Scientific background
Due to the important physiologic function of trivalent chromium in glucose/insulin homeostasis, some commercial organisations promote Cr3+ supplements in maintaining proper carbohydrate and lipid metabolism; regulation of reducing carbohydrate carvings and appetite; prevention of insulin resistance and glucose intolerance; regulation of body composition, including reducing fat mass and increasing lean body mass; optimal body building for athletes; losing weight; treatment of atypical depression as an antidepressant; and prevention of obesity and type 2 diabetes mellitus. On one hand, case reports are commented as ‘nonevidence-based anecdotes’. On the other hand, a number of independent studies warn against adverse health outcomes assigned to chromium picolinate (CrPic) dietary application [1].
Materials and methods
To simulate treatment affects by CrPic a well-acknowledged animal diabetes model of db/db-mice was utilised. Animals were grouped into eight groups. Group 1 represented the healthy control. Group 2 was the model mice for type 2 DM. Groups 3 - 7 were diabetes-model mice treated under individual algorithms: 5 mg/kg CrPic from 6 weeks to 6 months of age (Group 3), 10 mg/kg CrPic from 6 weeks to 6 months of age (Group 4), 100 mg/kg CrPic from 6 weeks to 6 months of age (Group 5), 100 mg/kg CrPic from 3 months to 6 months of age (Group 6), and 250 mg/kg CrPic from 3 months to 6 months of age (Group 7).
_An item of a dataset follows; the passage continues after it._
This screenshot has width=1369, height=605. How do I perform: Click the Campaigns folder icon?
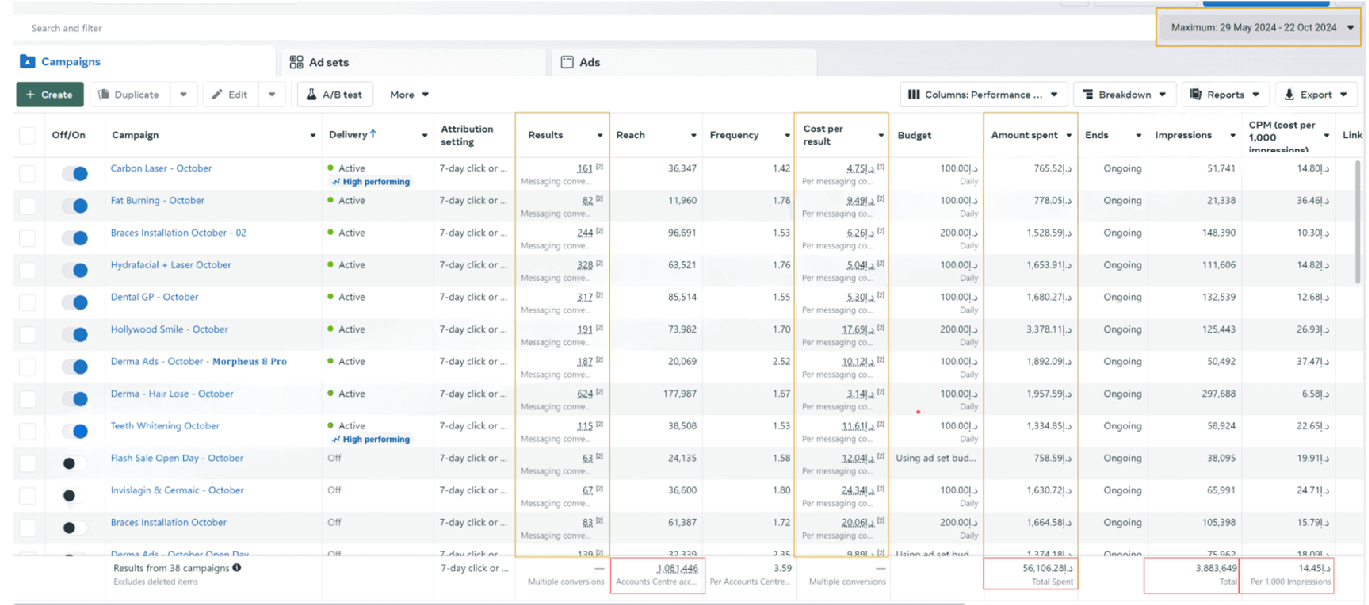(x=28, y=62)
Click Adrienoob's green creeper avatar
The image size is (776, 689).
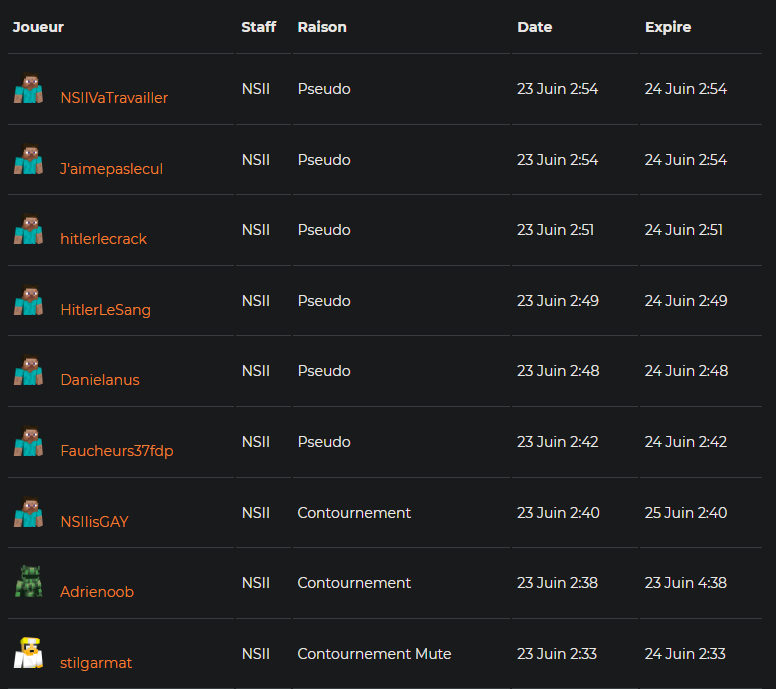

Kidney tissue samples were collected and stored at - 80°C till quantitative comet assay sub-cellular imaging was performed to evaluate individual and group-specific effects by CrPic treatments.
Results
We have demonstrated highly individual reactions towards CrPic dietary supplements and highlighted risks when the dietary supplements are used freely as therapeutic agents, without application of advanced diagnostic tools to predict individual outcomes (Figure 1) [2].
Figure 1.
Diagram demonstrates individual reactions towards CrPic treatments in the groups of comparison. Individual levels of intact DNA (axe X, individual numbering; axe Y, comet class I in %) are highly heterogeneous in diabetic groups compared to control group 1. The highest level of heterogeneity is evident in groups 5, 6 and 7 with the highest doses of CrPic supplements. The turquoise lines mark the level corresponding to the mean value of the control group; in contrast, the red arrows mark the level corresponding to the mean of the untreated diabetic group [2].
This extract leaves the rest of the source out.